Farmer ends tower hunger strike
NSW grazier Peter Spencer has ended his hunger strike on the advice of his doctor, but feels he’s made his point against land clearing laws.
Mr Spencer has gone without food since November 23, earning nation-wide attention.
Campaign supporter Anne Thompson, from Eltham, who helped organise a busload of local farmers to travel to Canberra last week to protest at Parliament House and speak to Mr Spencer at his Monaro property, said it was a very good outcome.
“Peter is no use to anyone if he’s not here to continue the fight,” she said.
“We remain focused on the issues and hopefully Peter will soon be well enough to spearhead the campaign.
“As Senator Joyce said, we will continue the fight.”
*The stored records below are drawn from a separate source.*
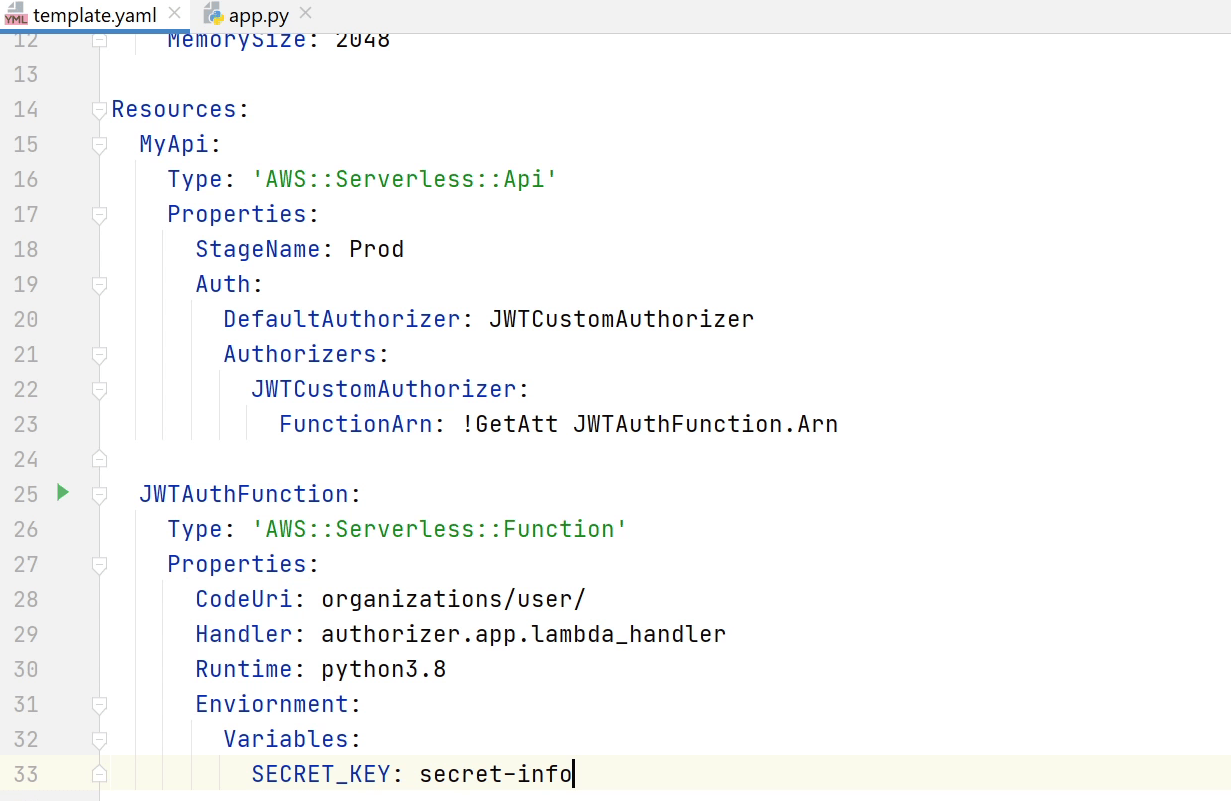This screenshot has width=1231, height=801.
Task: Click the green run icon beside JWTAuthFunction
Action: pyautogui.click(x=62, y=492)
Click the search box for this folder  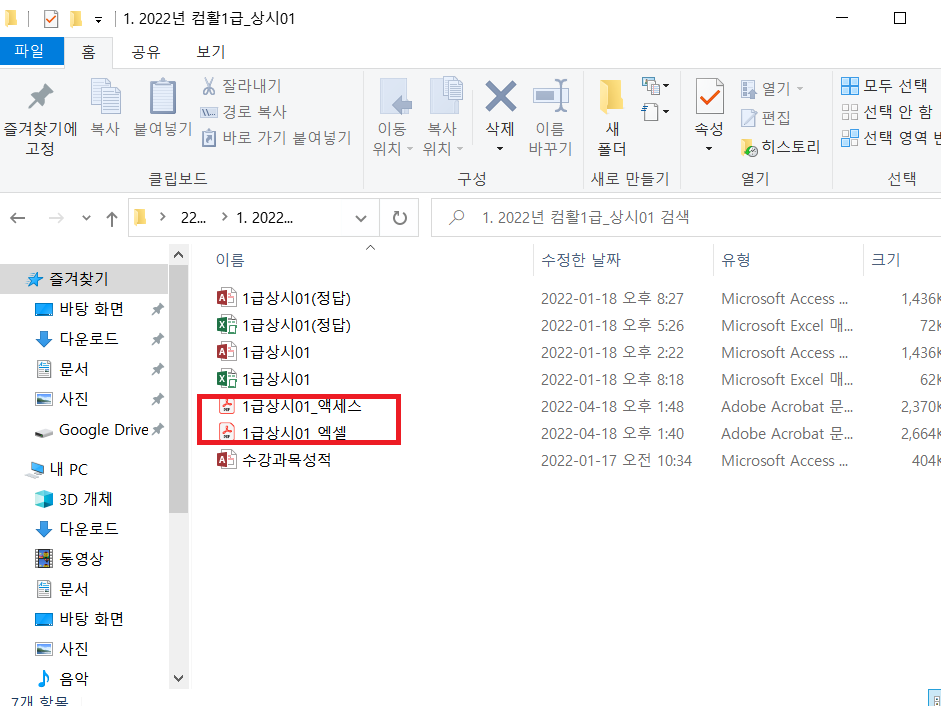coord(690,217)
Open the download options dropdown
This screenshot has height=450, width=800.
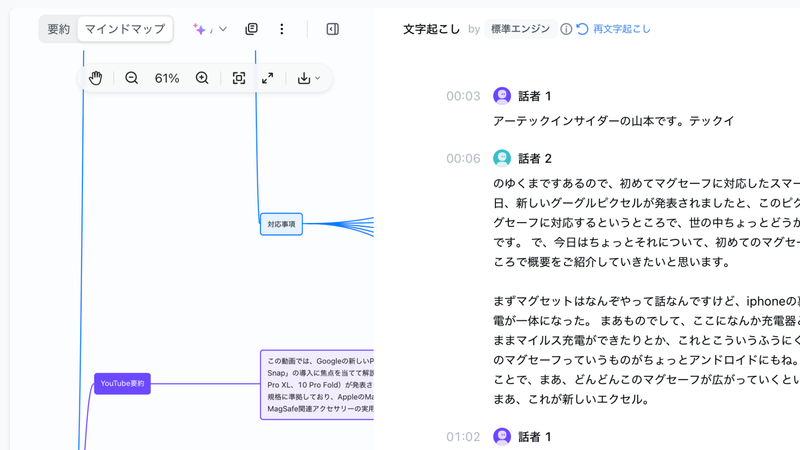click(309, 78)
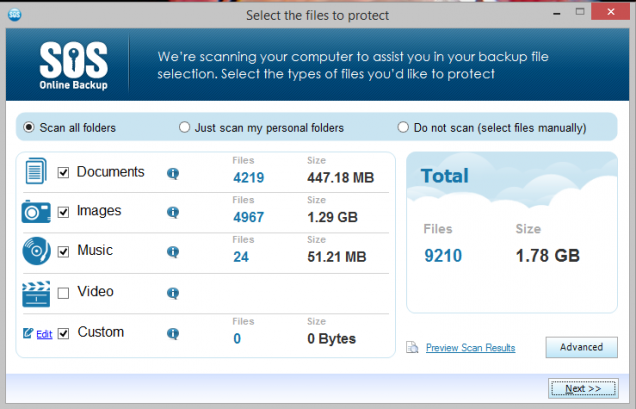Open info icon next to Documents
636x409 pixels.
(x=172, y=173)
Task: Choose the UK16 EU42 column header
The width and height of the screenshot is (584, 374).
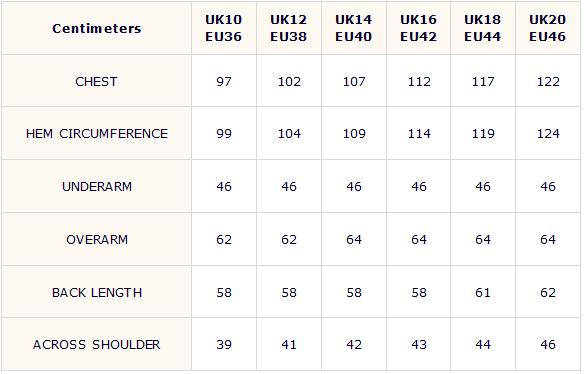Action: [418, 28]
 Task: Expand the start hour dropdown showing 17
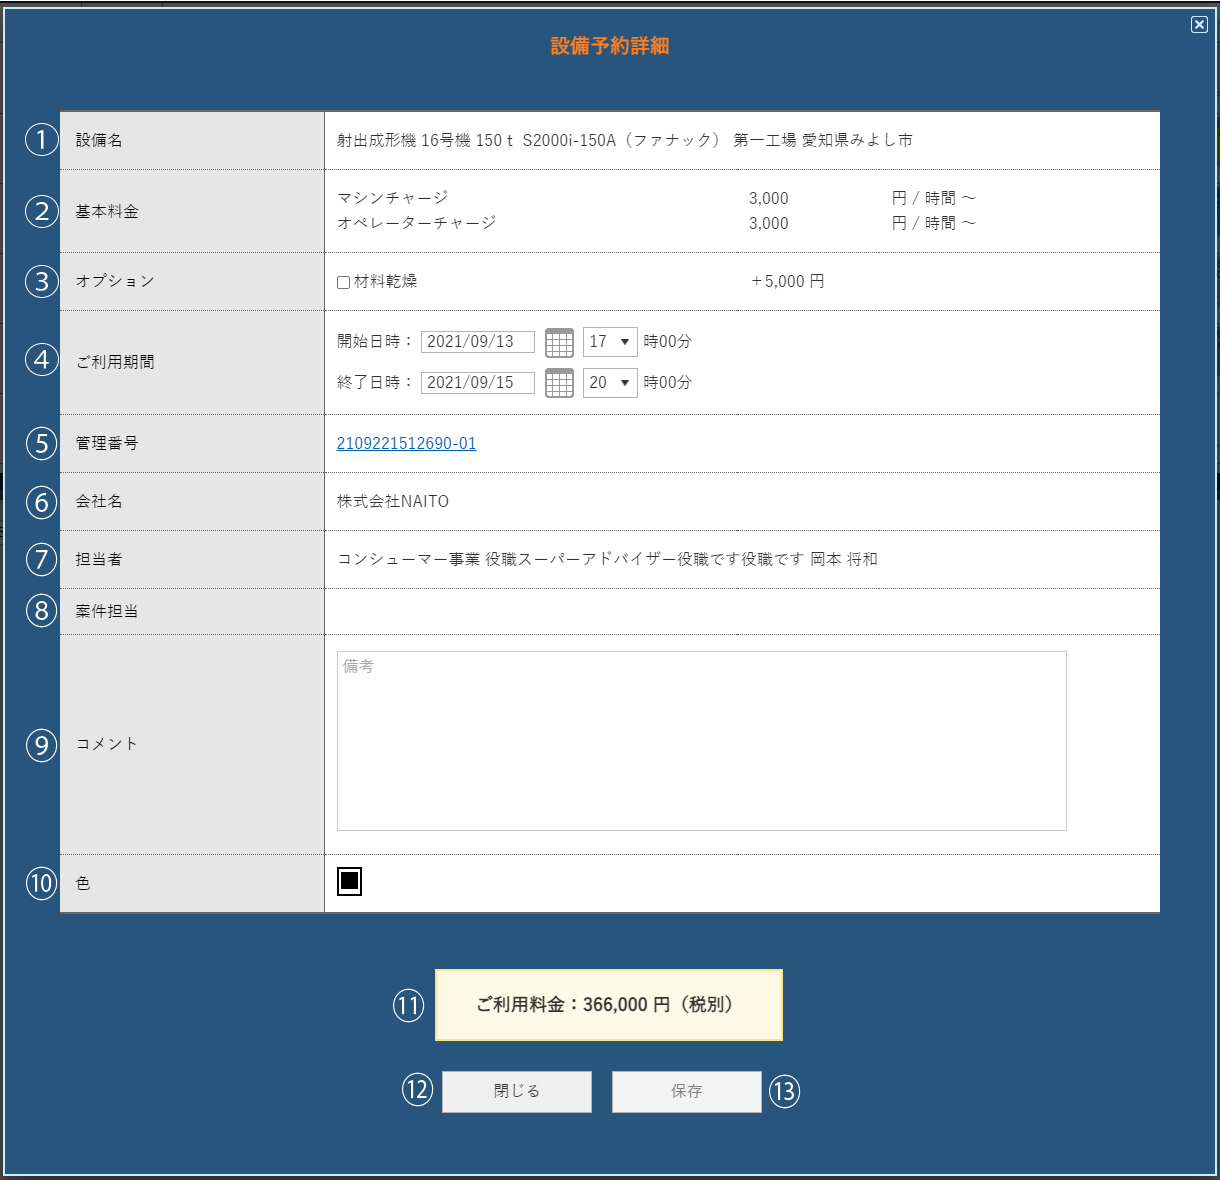tap(610, 342)

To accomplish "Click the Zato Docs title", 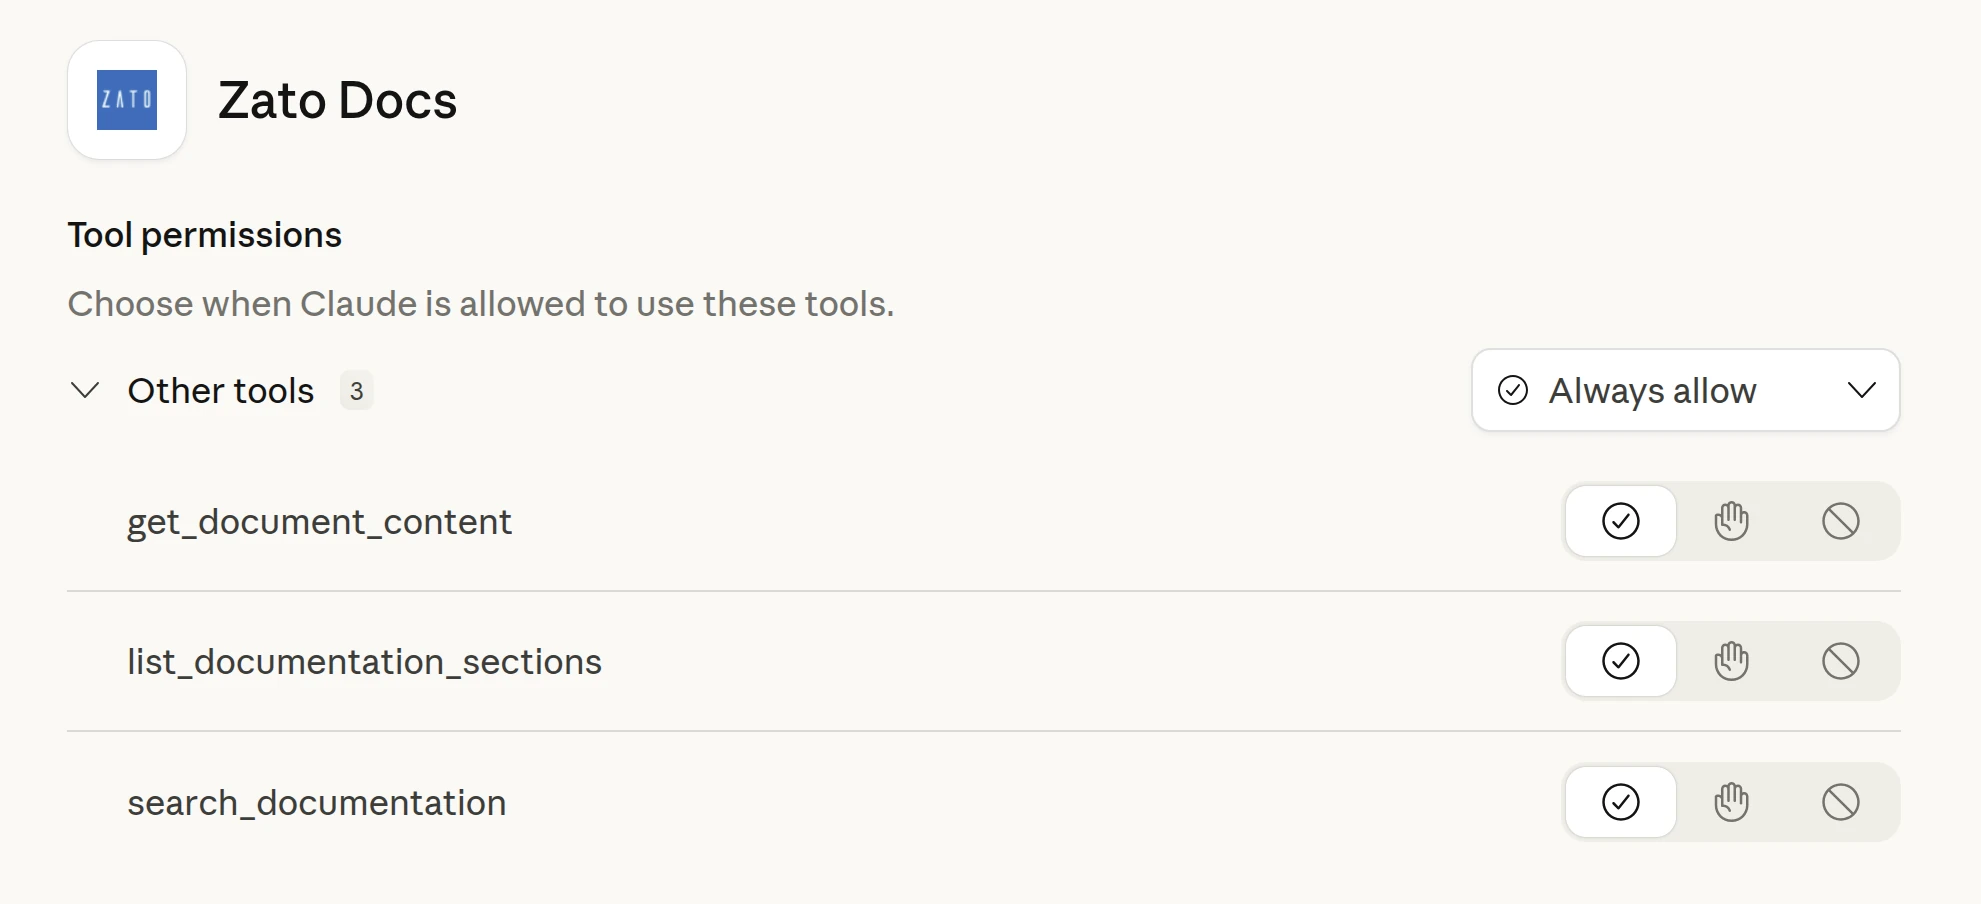I will [337, 100].
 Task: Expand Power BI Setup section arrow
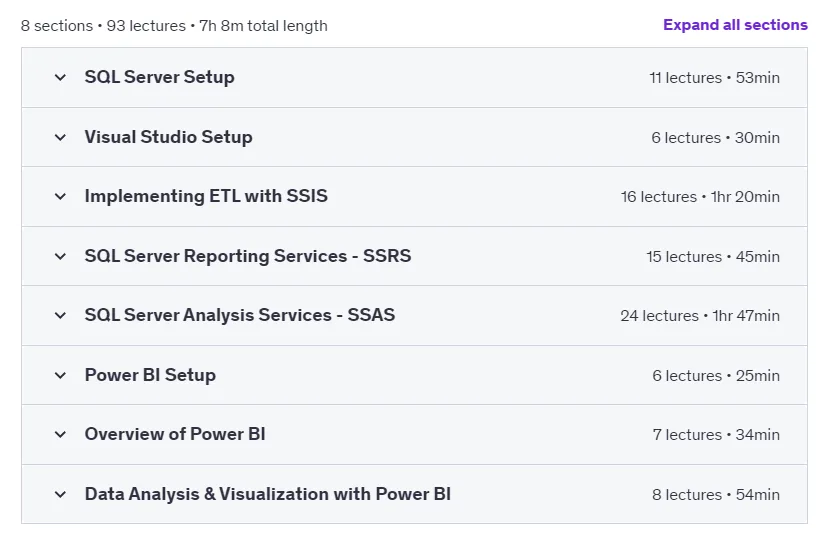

Mrs Thompson said a meeting on Monday at the Lismore Workers Club to help continue Mr Spencer’s campaign would go ahead as planned at 7pm.
“Peter’s action has brought a groundswell of support and drawn awareness to the constitutional issues affecting not only farmers, but all landholders,” she said.
After increasing concern for his health, Mr Spencer said he was coming down from his makeshift perch on a wind tower, and ending his protest hunger strike at his property near Cooma in south-east NSW.
Yesterday was to be his 52nd day without food.
“As much as the nation is concerned about me, my concerns are directed at the families of the hundreds of farmers who have suicided and the politicians who have failed to show any concern,” Mr Spencer said in a statement.
The grazier will continue to lobby the Federal Government to hold a royal commission into land-clearing laws that have prevented him from felling native vegetation on his property.
“I will be relentless in this pursuit,” he said.